牛乳アレルギー患者への乳糖の使用

KW:副作用・牛乳アレルギー・乳糖・lactose・哺乳動物

 

Q:牛乳アレルギーの患者に乳糖が使用されることに問題はないか

 

A:乳糖(lactose)の性状については、「本品は白色の結晶、粉末又は造粒した粉末で、臭いはない。本品は水に溶け易く、エタノールに殆ど溶けない」とされている。

乳糖は他の糖に比べ甘味が少なく、水に対する溶解度も小さい。3種の形態があり、α-含水乳糖、α-無水乳糖、β- 無水乳糖で、これらは光化学的に比旋光度により区別される。通常、乳糖と称するものは、1分子の結晶水を持ったα-含水乳糖で、これは水溶液から93℃以下で結晶させるとき得られる。常温で安定である。

乳糖は哺乳動物の乳汁中に遊離又は乳糖部を持つオリゴ糖の形で存在している。牛乳中に約4.5?5.5%。人乳中に約5?7%含まれる。
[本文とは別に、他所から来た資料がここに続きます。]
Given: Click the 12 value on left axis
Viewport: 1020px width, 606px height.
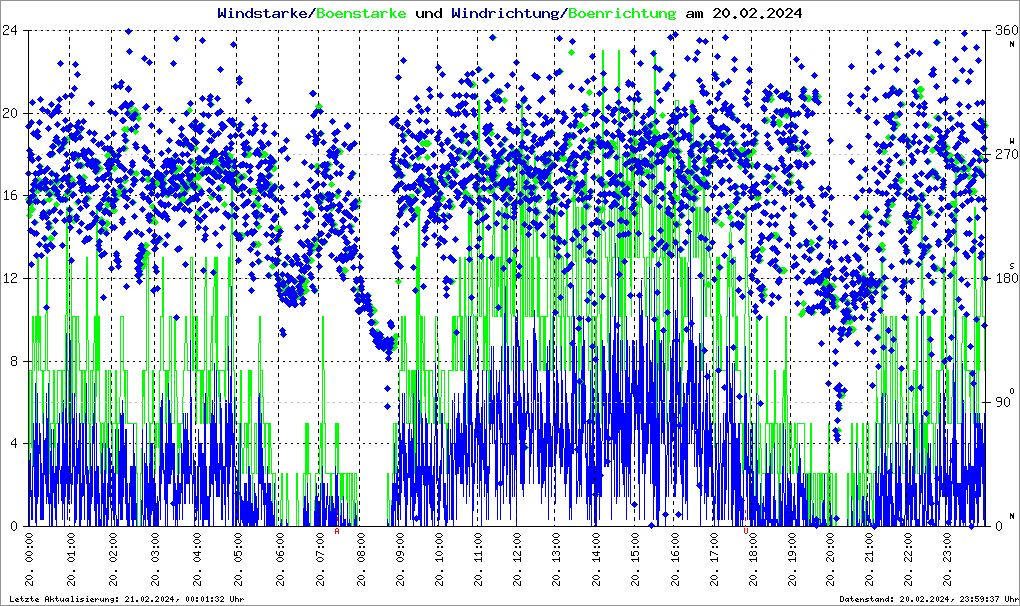Looking at the screenshot, I should (12, 278).
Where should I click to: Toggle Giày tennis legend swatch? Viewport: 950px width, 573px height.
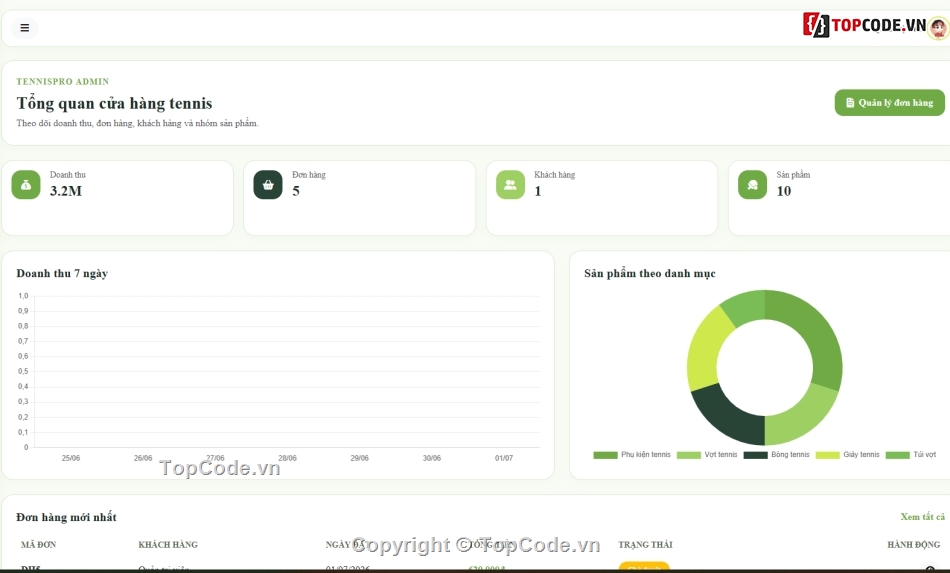pos(828,455)
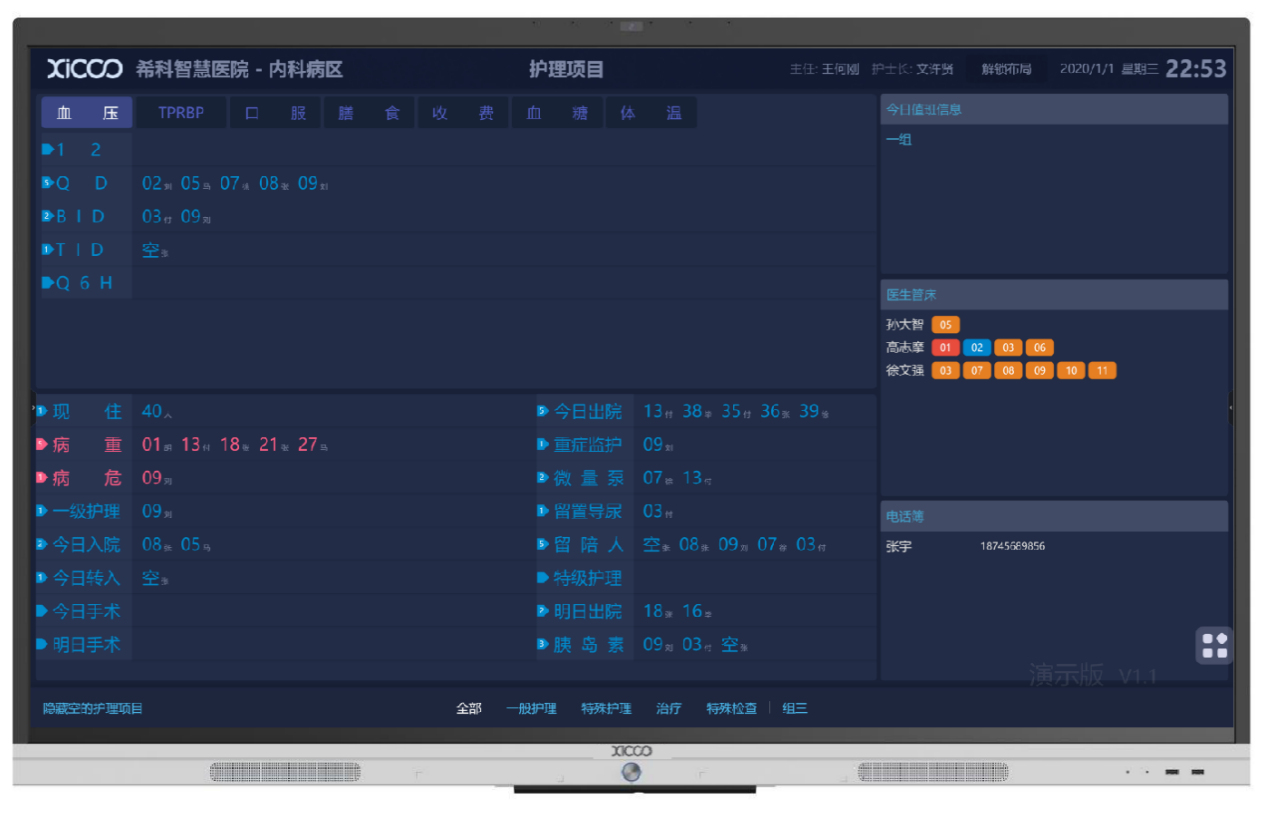The image size is (1274, 818).
Task: Click 解锁布局 to unlock layout
Action: [x=1005, y=69]
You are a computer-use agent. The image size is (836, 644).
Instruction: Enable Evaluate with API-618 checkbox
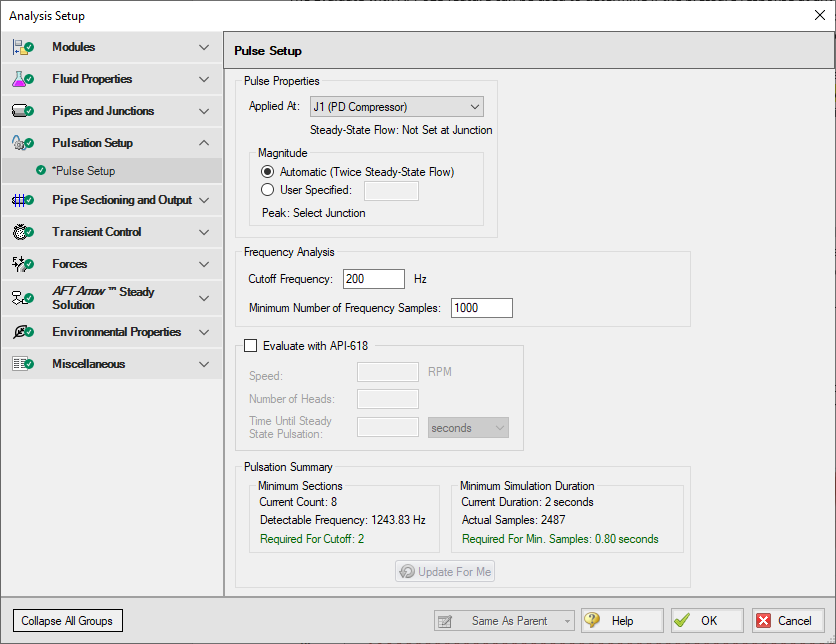coord(251,346)
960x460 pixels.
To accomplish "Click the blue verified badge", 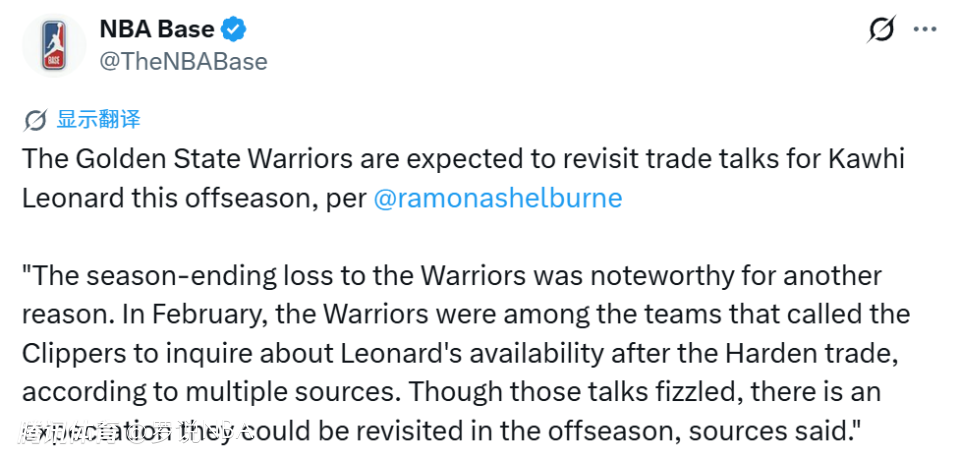I will tap(233, 29).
乳糖は哺乳動物の乳汁中より製する。乳汁には乳糖、脂肪、カゼイン、無機塩などが含まれる。乳汁に凝乳素を加えて 60度に熱するとカゼインは凝固し、脂肪も析出して乳清には乳糖及び無機塩が残る。この乳清に少量の石灰乳を加えて残余の蛋白質などを沈殿させ、ろ液を蒸発して結晶させる。
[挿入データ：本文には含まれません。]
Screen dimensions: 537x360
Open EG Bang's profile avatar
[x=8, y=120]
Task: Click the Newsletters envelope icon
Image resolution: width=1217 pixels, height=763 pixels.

粗製乳糖は水に溶かし、骨炭(脱色操作)、0.2%-酢酸(蛋白質沈殿操作)及び0.2%-硫酸マグネシウム(リン酸沈殿操作)を加え、煮沸してろ過する。ろ液を真空蒸発して結晶化させる。乳糖は工業的にはバター、チーズ、カゼイン等の製造の副産物として得られる。乳糖は中性で反応性が少ない。

本品は乳汁より製造されるので、混在の可能性が予想される蛋白質などの紫外部に吸収を持つ物質を、光吸収物質として紫外部領域の波長における吸光度で試験する。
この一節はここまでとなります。